[TASK DESCRIPTION]
Take the entries below and reproduce exactly the portion that begins at the line containing "Viewport: 1785px width, 650px height." and ends at the line containing "Viewport: 333px width, 187px height.", keeping both ends, dropping pictures, and adding nothing else.

[RAW DATA]
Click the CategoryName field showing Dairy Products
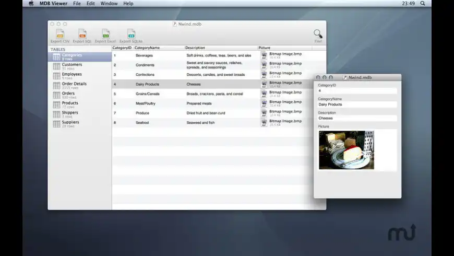This screenshot has height=256, width=454. click(x=357, y=104)

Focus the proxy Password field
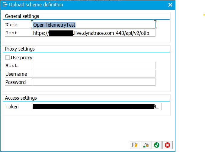point(94,82)
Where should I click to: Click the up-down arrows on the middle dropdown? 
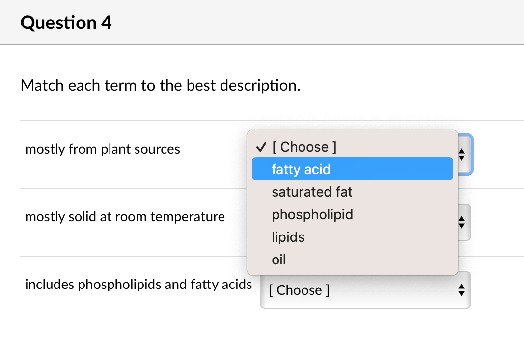tap(462, 222)
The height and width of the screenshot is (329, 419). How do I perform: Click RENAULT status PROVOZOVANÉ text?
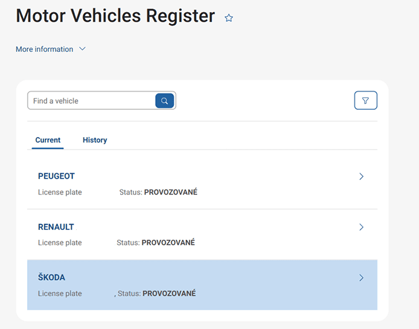(168, 243)
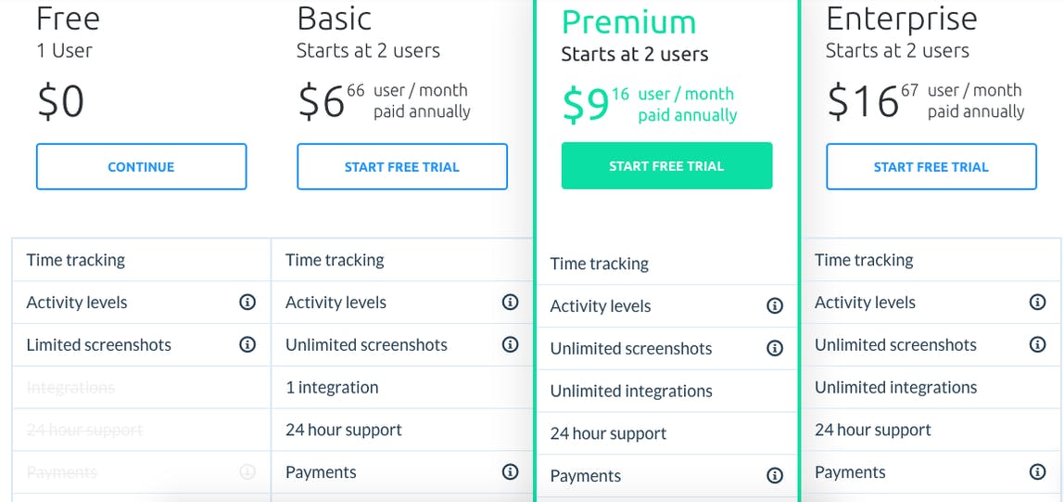Open info icon for Enterprise Activity levels
The height and width of the screenshot is (502, 1064).
click(x=1038, y=302)
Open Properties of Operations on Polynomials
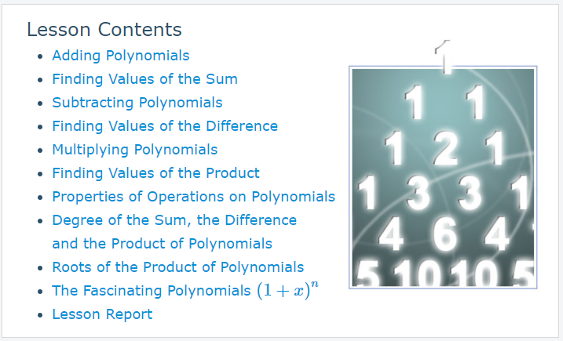 coord(193,197)
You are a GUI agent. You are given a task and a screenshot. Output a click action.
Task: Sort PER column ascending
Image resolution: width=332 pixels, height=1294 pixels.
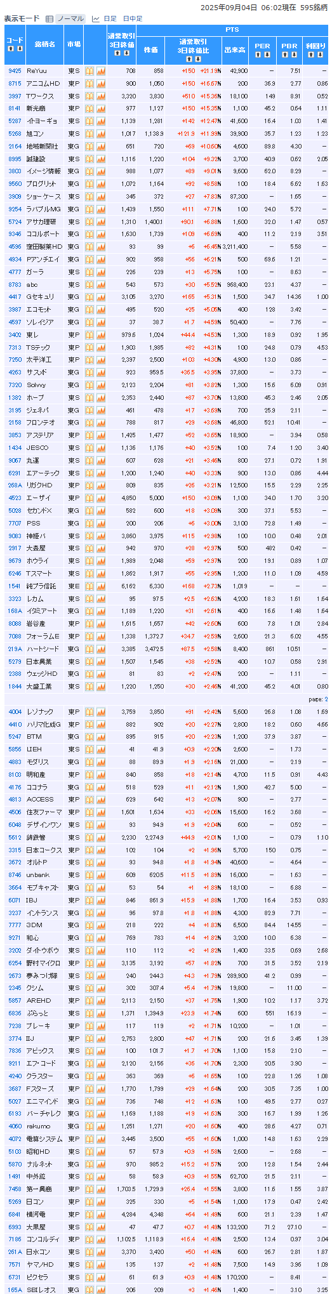(x=258, y=55)
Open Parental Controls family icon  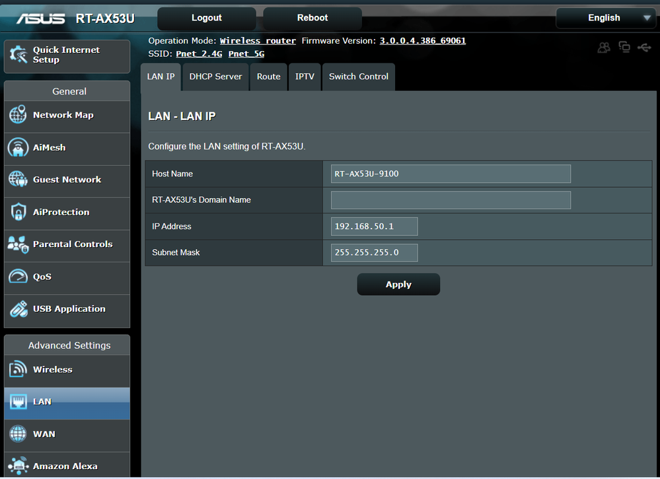pos(18,244)
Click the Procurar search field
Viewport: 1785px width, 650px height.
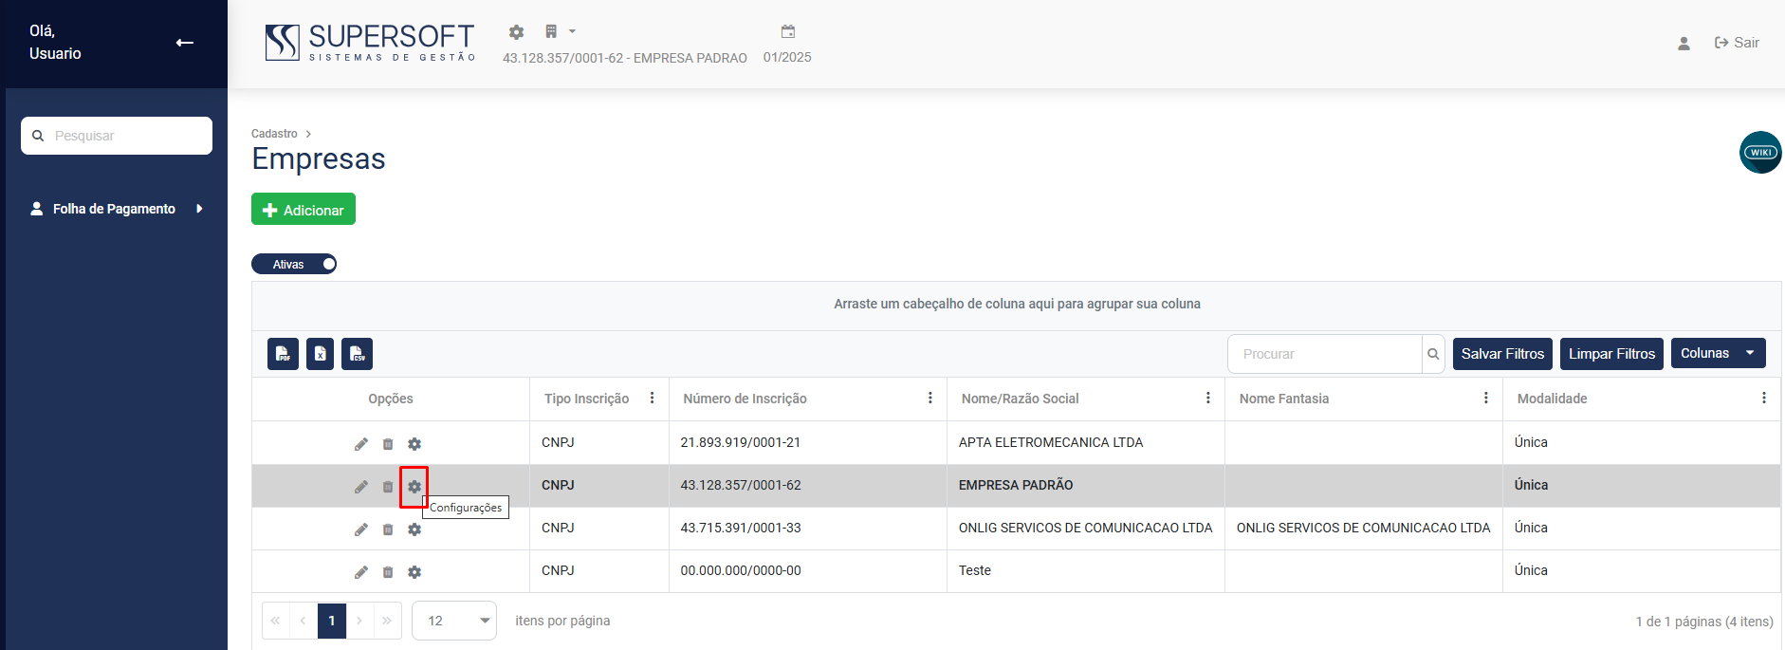(1324, 354)
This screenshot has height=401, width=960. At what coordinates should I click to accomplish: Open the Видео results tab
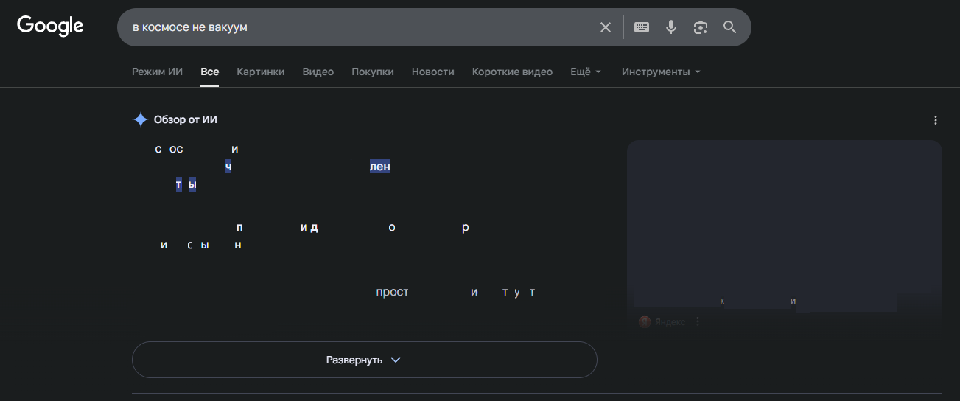tap(318, 72)
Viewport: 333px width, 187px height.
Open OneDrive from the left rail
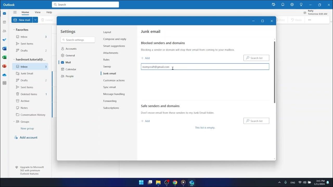(x=4, y=75)
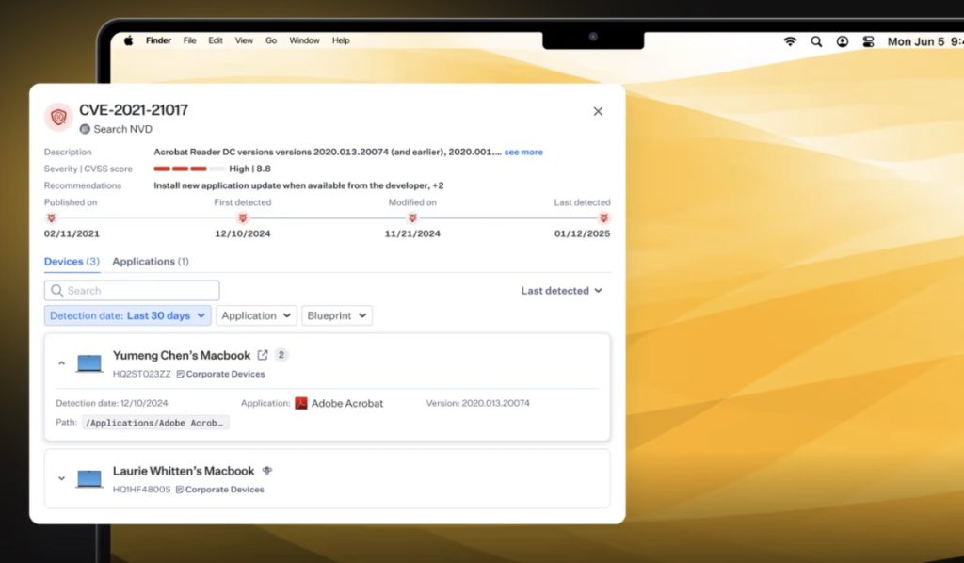
Task: Switch to the Applications tab
Action: click(151, 261)
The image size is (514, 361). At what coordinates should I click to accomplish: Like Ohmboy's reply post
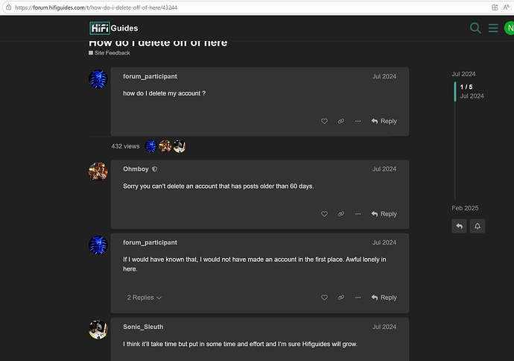[x=324, y=214]
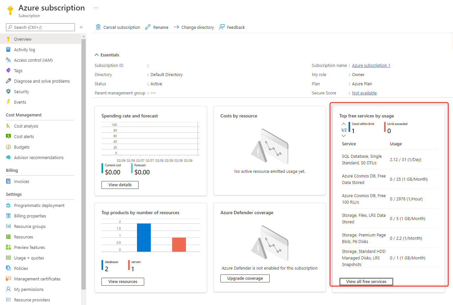This screenshot has width=453, height=305.
Task: Go to next page of free services
Action: point(344,136)
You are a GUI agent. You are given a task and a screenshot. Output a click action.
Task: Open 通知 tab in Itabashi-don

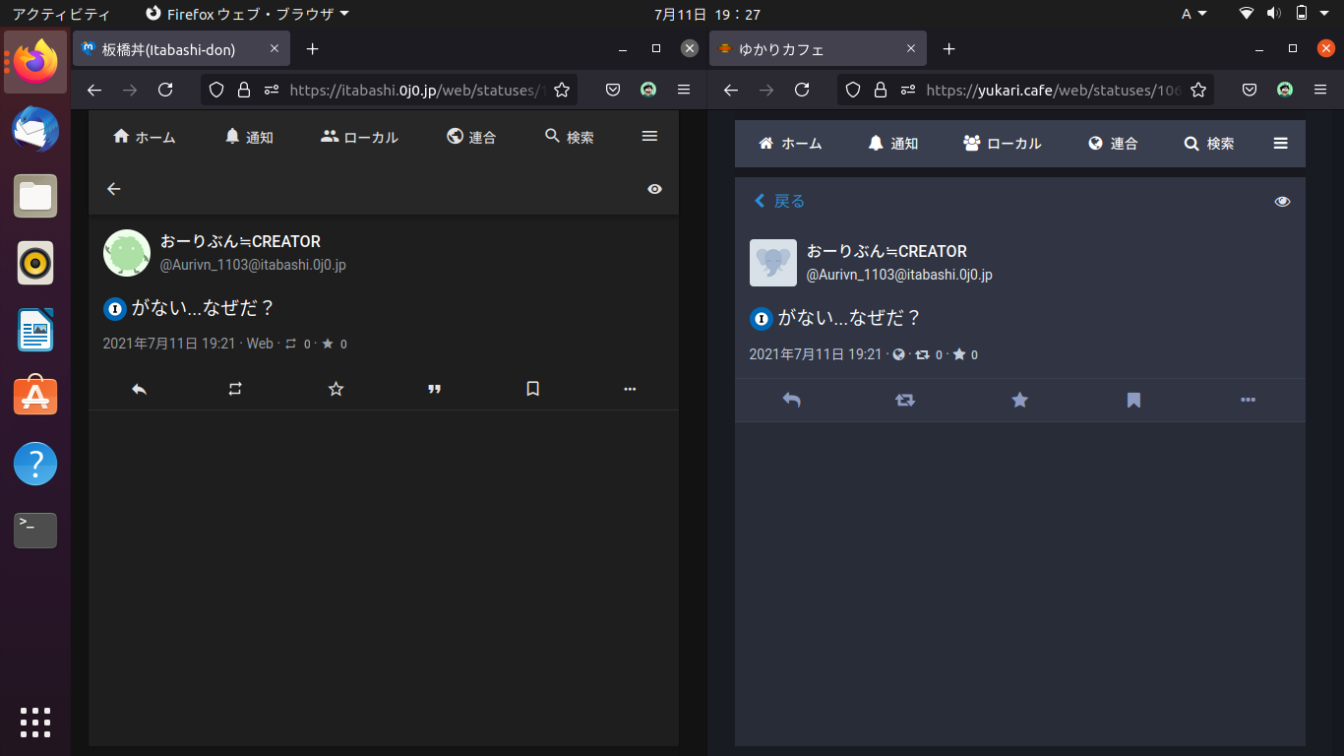click(x=249, y=137)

[TASK OUTPUT]
Viewport: 1785px width, 650px height.
(1324, 354)
This screenshot has height=401, width=960. At what coordinates should I click to accomplish: Open the Видео results tab
tap(318, 72)
Viewport: 333px width, 187px height.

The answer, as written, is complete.